1. The plaintiff applies for permission to amend his plaint, but the application, in my opinion, cannot be granted. The suit was filed originally in the City Civil Court, Madras, and he applied under Clause 13 of the Letters Patent that it might be removed to, and tried by this Court, in the exercise of its extraordinary Original Civil Jurisdiction. An order, I understand, was accordingly made. The present application has been argued on the footing that the effect of the proposed amendment would be to convert the suit into one which the City Civil Court (the forum originally chosen by the plaintiff) would have no jurisdiction to try. In the circumstances, can the amendment be allowed? In Annie Besant v. Narayaniak (1914) LR 41 IA 314 : ILR 38 M 807 : 27 MLJ(PC) it was held that the powers of the High Court, in dealing with suits transferred under Clause 13 of the Letters Patent, would be the powers which, but for the transfer, might have been exercised by the Court, from which the transfer was made. (See page 820). The test then is, if this amendment was applied for in the City Civil Court, could that Court have granted it? I conceive that no Court will permit a plaint to be so amended as to oust its own jurisdiction to try the suit. The powers of the High Court under Clause 13 being those of the City Civil Court itself, it follows that the amendment cannot be allowed.
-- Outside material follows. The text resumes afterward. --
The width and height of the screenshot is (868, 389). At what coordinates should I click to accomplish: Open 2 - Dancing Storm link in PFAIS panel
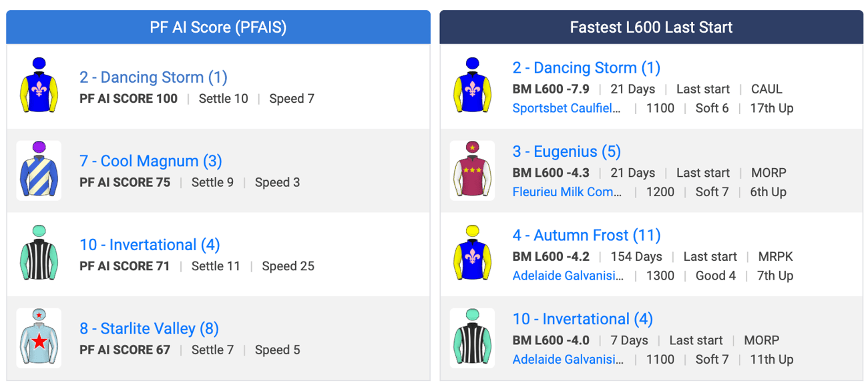pyautogui.click(x=154, y=77)
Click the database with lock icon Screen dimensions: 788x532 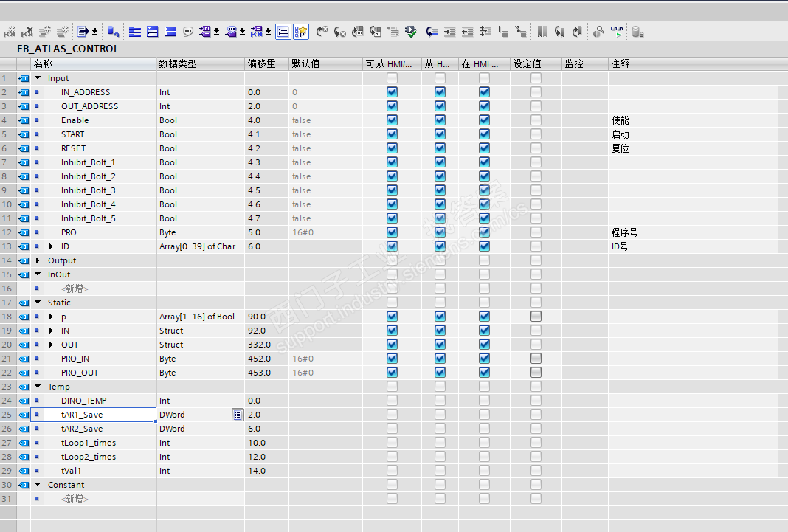click(638, 32)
2. Another test may be applied. If the plaint in the form, which it would take after the amendment, had been filed in the City Civil Court, then that Court would have had no jurisdiction, and no order under Clause 13 could have been made. It has been held under Section 25 of the Code of Civil Procedure of 1882 (corresponding to Section 24 of the present Code), that a transfer cannot be made from one Court to another under that provision, unless the suit has in the first instance been brought in a Court having jurisdiction; such an order if made is void. Peary Lall v. Komal Kishore (1880) ILR 6 C 30; Ledgard v. Bull (1886) ILR 9 All. 191 : LR 13 IA 134 (P.C). There is no reason to suppose that a different principle would be applied in the case of applications under Clause 13 of the Letters Patent. It is therefore evident that the plaintiff having in the first instance chosen the City Civil Court as the forum, he cannot now enlarge and alter the scope of his suit, in such a way, as to render that Court incompetent to try it for want of jurisdiction.

3. The application is dismissed, but, in the circumstances, I make no order as to costs.